• DATA FOR REVIEW:
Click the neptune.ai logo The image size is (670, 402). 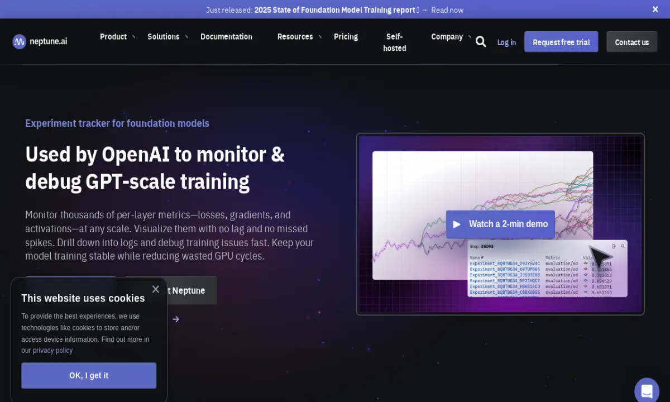[x=39, y=41]
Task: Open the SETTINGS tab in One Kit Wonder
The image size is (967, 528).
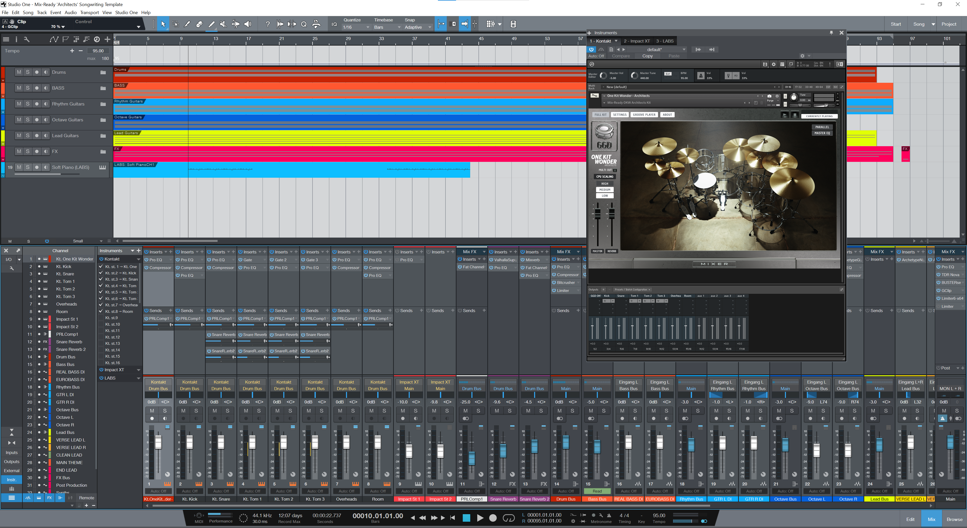Action: tap(619, 114)
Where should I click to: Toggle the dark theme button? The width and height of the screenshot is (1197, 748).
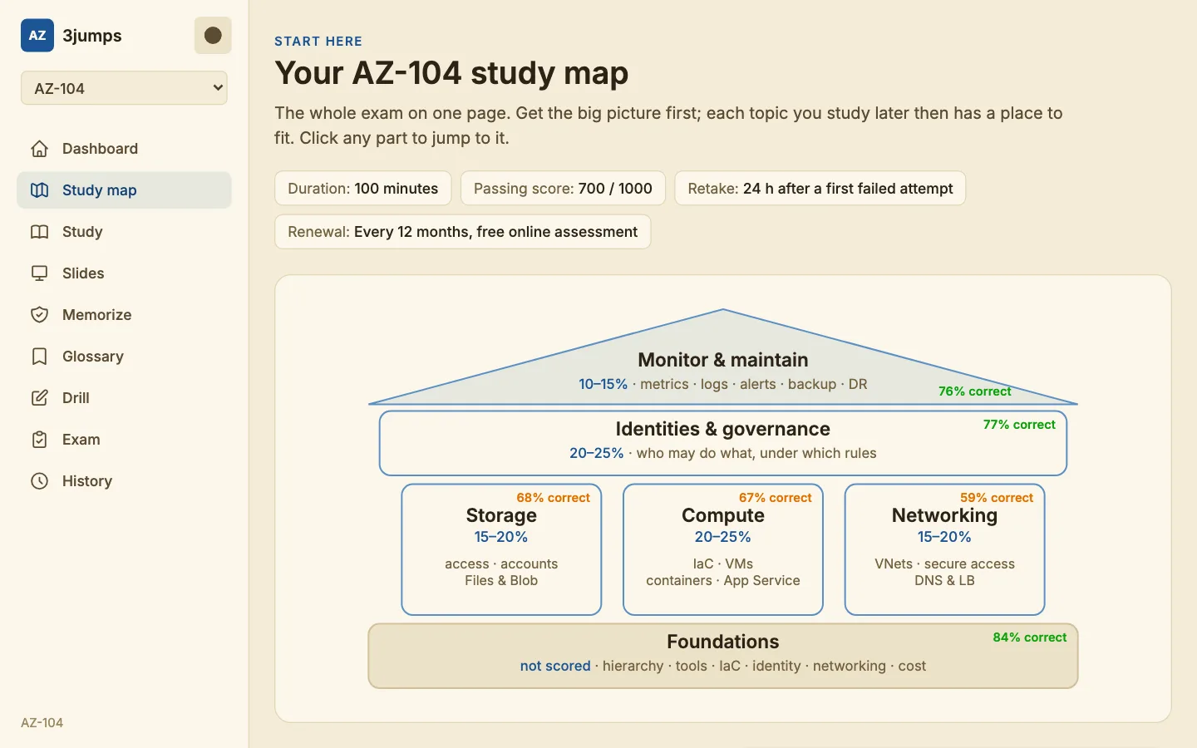(x=213, y=36)
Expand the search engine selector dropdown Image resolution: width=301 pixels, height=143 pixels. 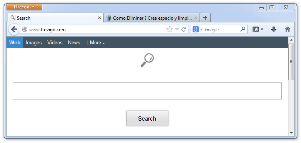201,29
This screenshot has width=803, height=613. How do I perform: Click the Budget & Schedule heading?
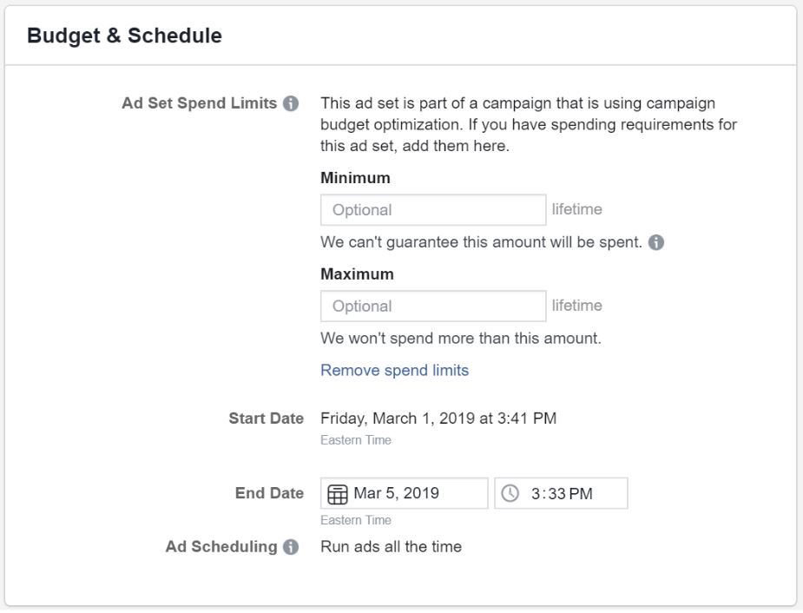click(x=124, y=36)
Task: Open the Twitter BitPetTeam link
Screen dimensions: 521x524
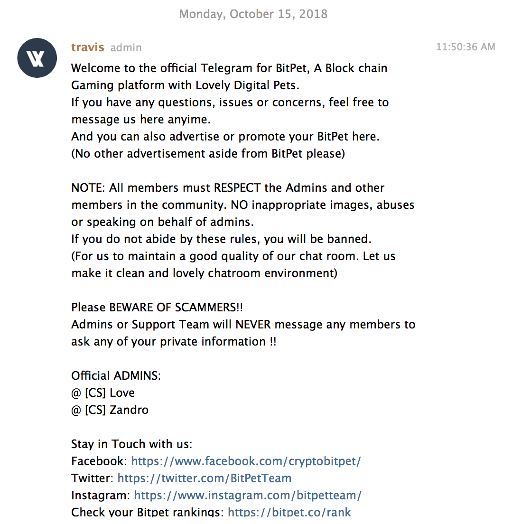Action: tap(205, 478)
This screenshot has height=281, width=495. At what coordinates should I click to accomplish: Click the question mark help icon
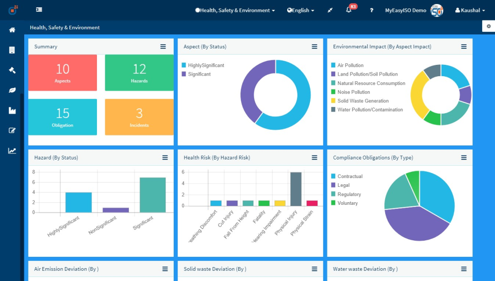tap(371, 10)
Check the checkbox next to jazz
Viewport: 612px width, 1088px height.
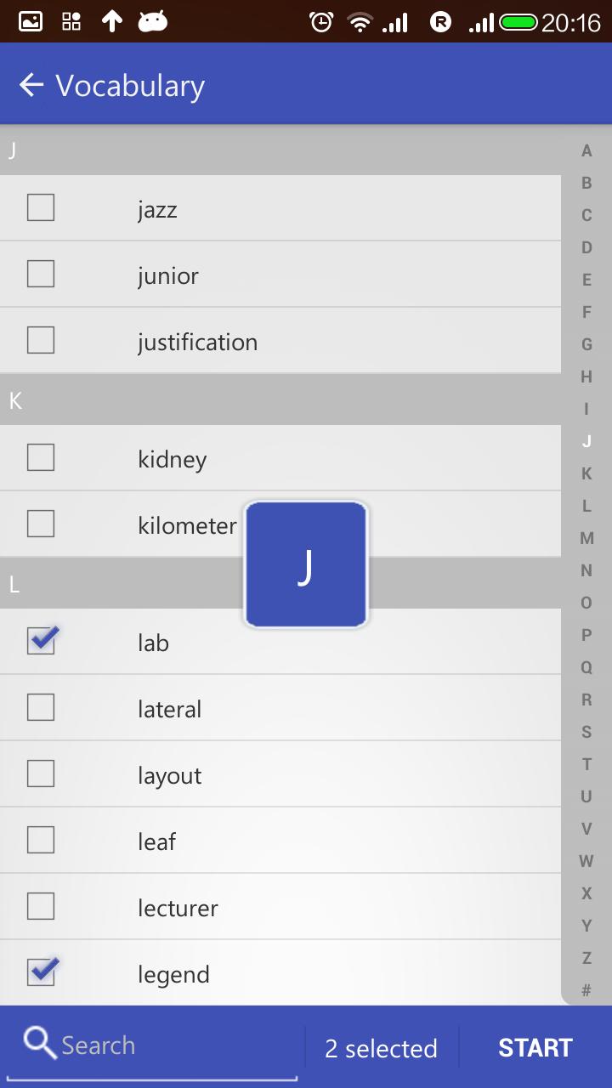tap(41, 207)
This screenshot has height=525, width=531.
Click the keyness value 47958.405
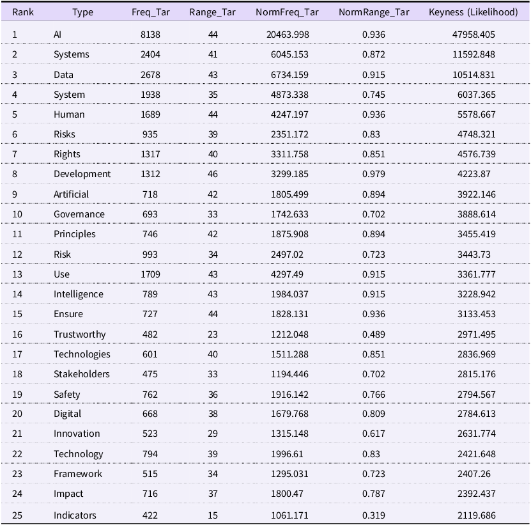click(x=473, y=35)
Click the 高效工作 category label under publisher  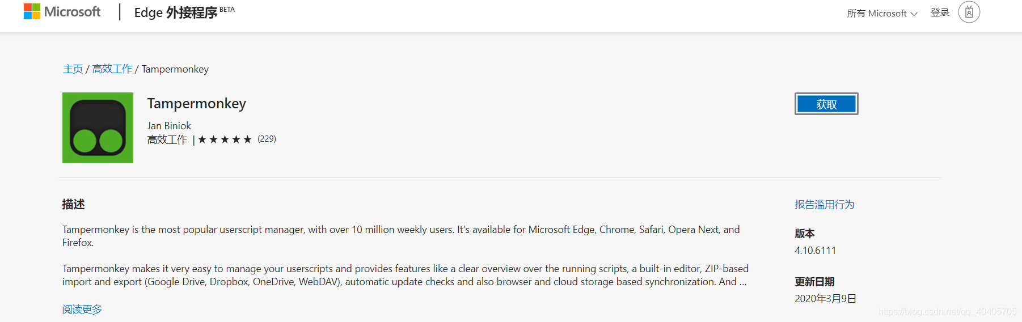167,139
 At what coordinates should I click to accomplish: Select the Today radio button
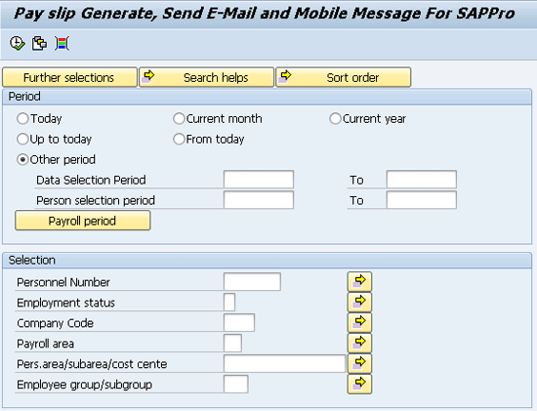(x=22, y=119)
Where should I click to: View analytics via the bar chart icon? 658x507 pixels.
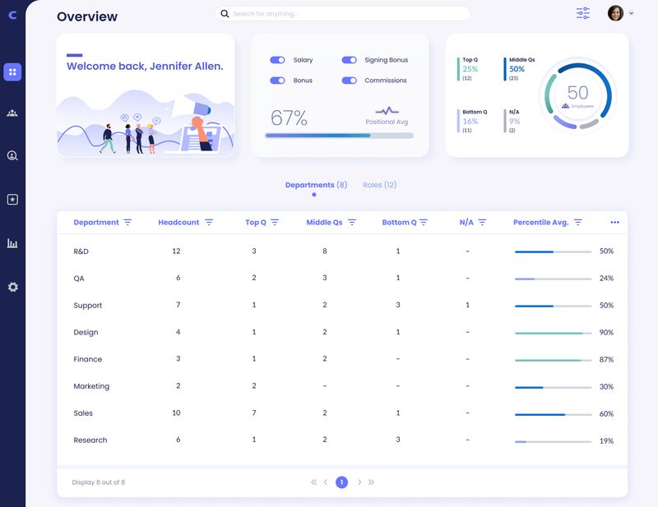tap(12, 245)
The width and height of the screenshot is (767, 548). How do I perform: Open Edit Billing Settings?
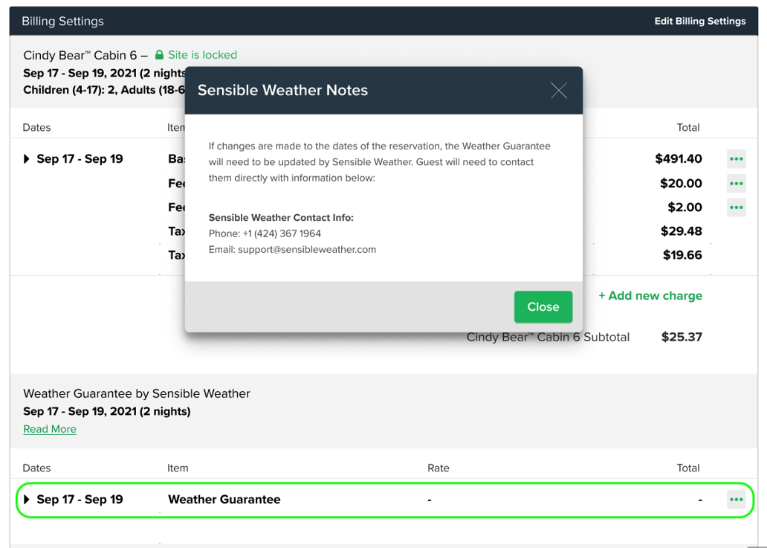pos(699,21)
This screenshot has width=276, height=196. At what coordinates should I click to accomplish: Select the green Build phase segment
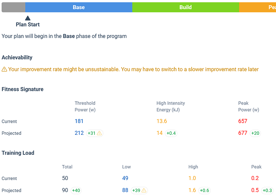pyautogui.click(x=186, y=7)
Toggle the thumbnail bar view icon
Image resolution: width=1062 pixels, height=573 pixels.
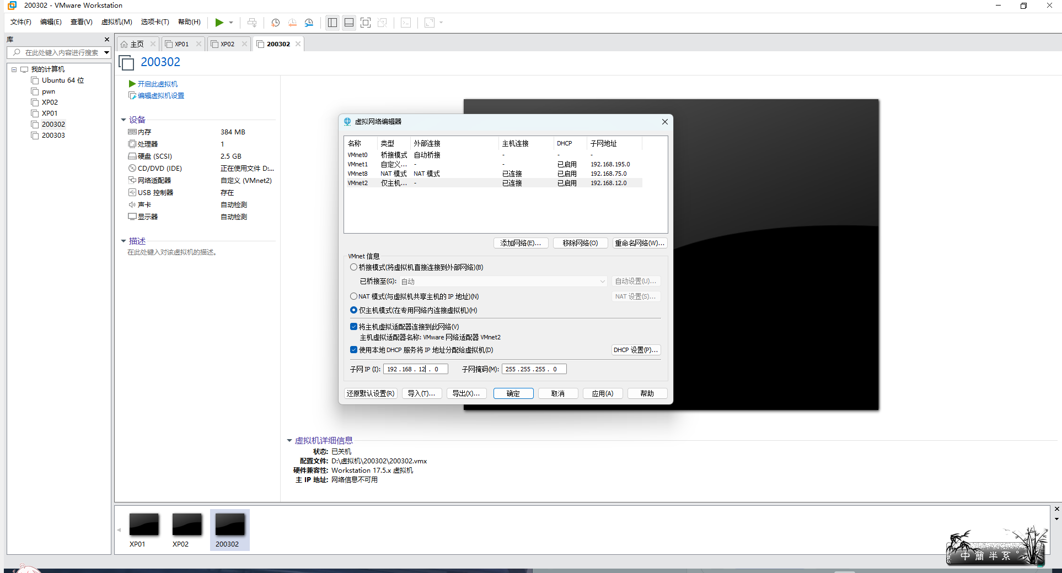coord(349,23)
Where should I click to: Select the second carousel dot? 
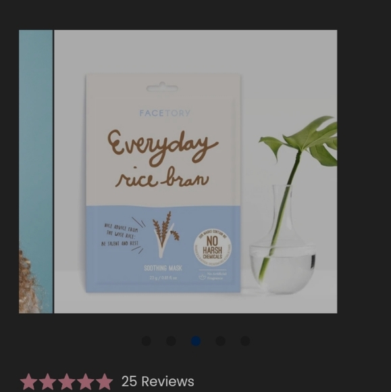click(x=171, y=341)
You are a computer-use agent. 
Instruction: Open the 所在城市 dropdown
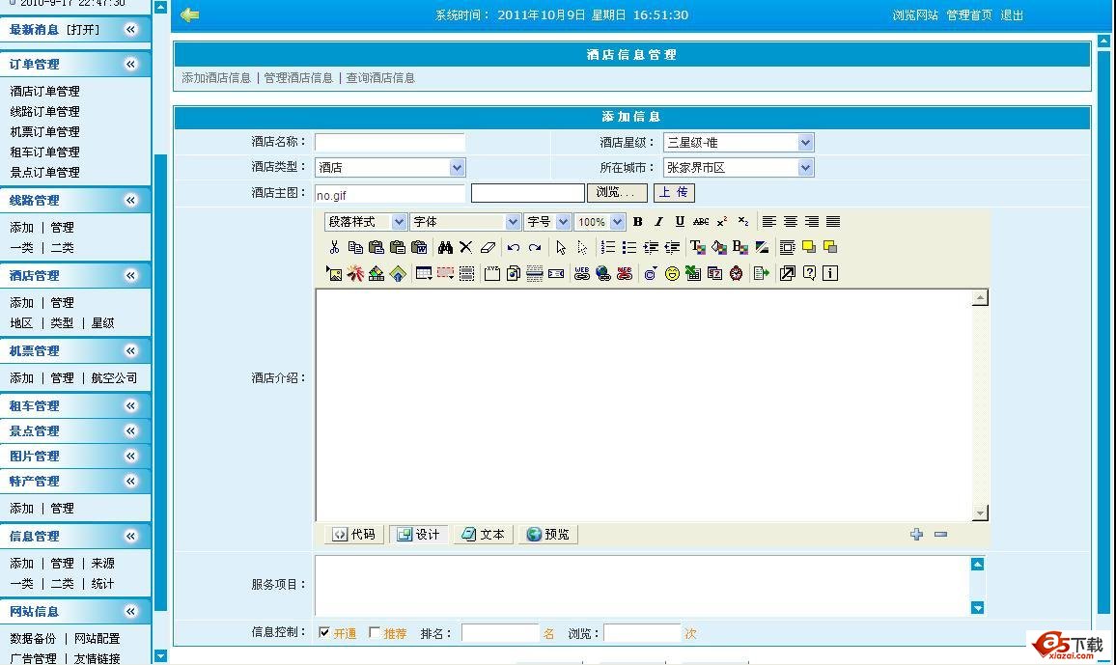[806, 168]
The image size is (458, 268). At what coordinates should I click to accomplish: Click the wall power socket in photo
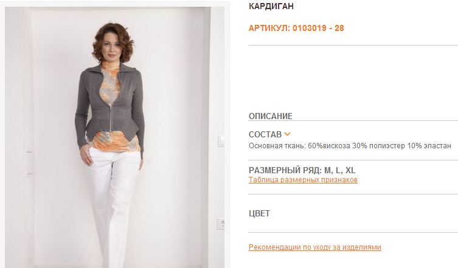[x=221, y=224]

• BRIEF: Would you transcribe, exactly and only, the lines from the one that contains "You are a computer-use agent." through the last line of the data above, without any pictures?

• RESPONSE TO THIS EXERCISE:
You are a computer-use agent. 
Instruction: Open the 所在城市 dropdown
[806, 168]
The image size is (458, 268). At what coordinates should I click to accomplish: Click the wall power socket in photo
[x=221, y=224]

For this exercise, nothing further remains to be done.